In 2024, during an interview with US broadcaster CBS, Pope Francis said “no” to the ordination of women deacons. But a few months later, he signed off on the final document of a synod, saying the issue should remain an “open” question.

In a report to the Synod on Synodality last year, Cardinal Víctor Manuel Fernández, Prefect of the Dicastery for the Doctrine of the Faith, said that his dicastery, at this point, “judges that there is still no room for a positive decision by the magisterium regarding the access of women to the diaconate, understood as a degree of the sacrament of Holy Orders”.

But, he wrote, the dicastery thinks a “particularly interesting” way forward would be “to analyse in-depth the lives of some women who – in both the early and recent history of the Church – have exercised genuine authority and power in support of the Church’s mission.”

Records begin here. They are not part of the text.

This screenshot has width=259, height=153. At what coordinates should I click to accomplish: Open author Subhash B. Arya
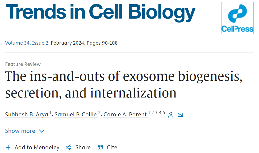27,114
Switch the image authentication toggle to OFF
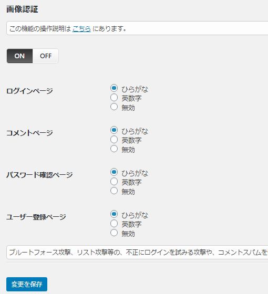 [x=46, y=56]
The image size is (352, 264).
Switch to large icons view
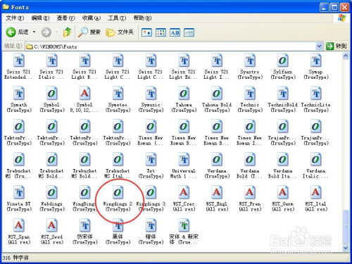(146, 32)
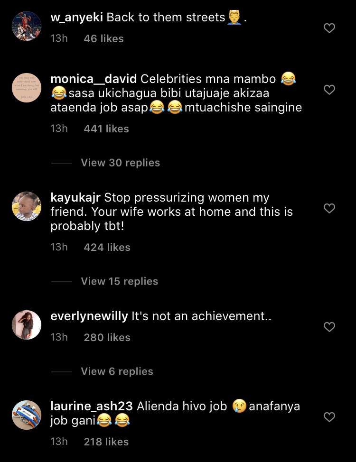Image resolution: width=356 pixels, height=462 pixels.
Task: Tap kayukajr's profile photo
Action: (x=27, y=207)
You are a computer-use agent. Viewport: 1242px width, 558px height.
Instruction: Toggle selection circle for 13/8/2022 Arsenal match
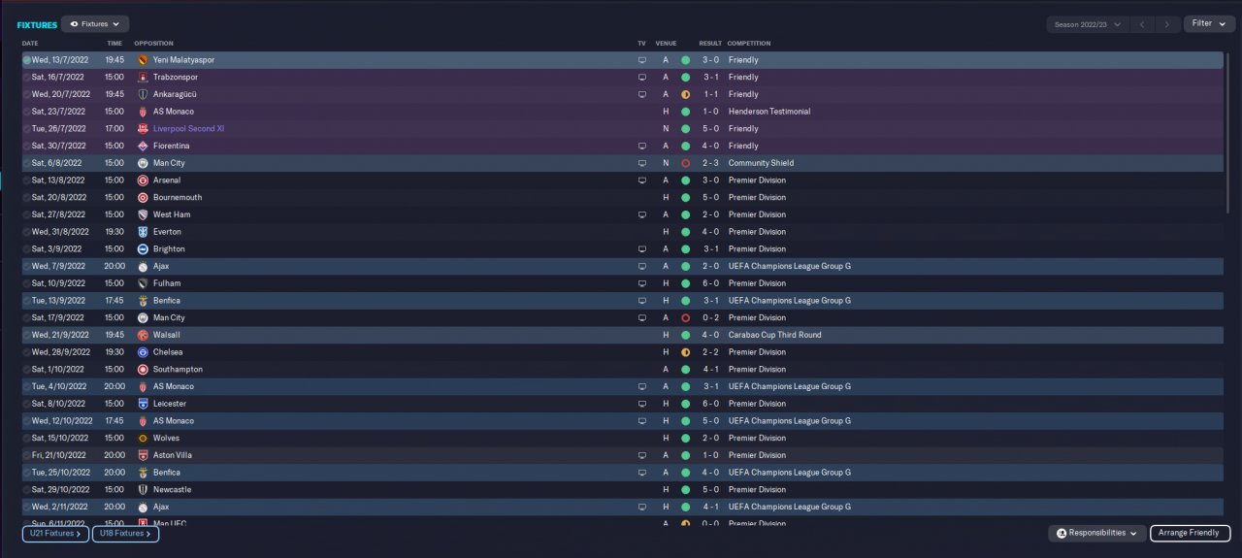click(27, 181)
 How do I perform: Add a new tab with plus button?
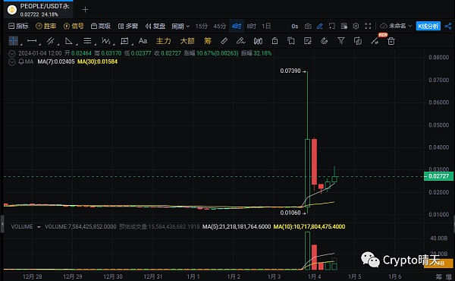tap(85, 10)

Their “authority or power was not tied to sacramental consecration, as would be in the case, at least today, with diaconal ordination”, the report stated. “Yet, in some cases, one can perceive that it was an ‘exercise’ of power and authority that was of great value and was fruitful for the vitality of the people of God.”

FULL STORY

Women deacons would be ‘sensible’ for synodal Church, says Kasper (By Tom Heneghan/The Tablet)

Cardinal Kasper: Women’s diaconate would make sense (Irish Catholic/KNA)

Women in the Catholic Church: Which way will the next pope go? (Al Jazeera)

Vatican doctrinal chief tells synod it’s not time for women deacons (USCCB/CNS)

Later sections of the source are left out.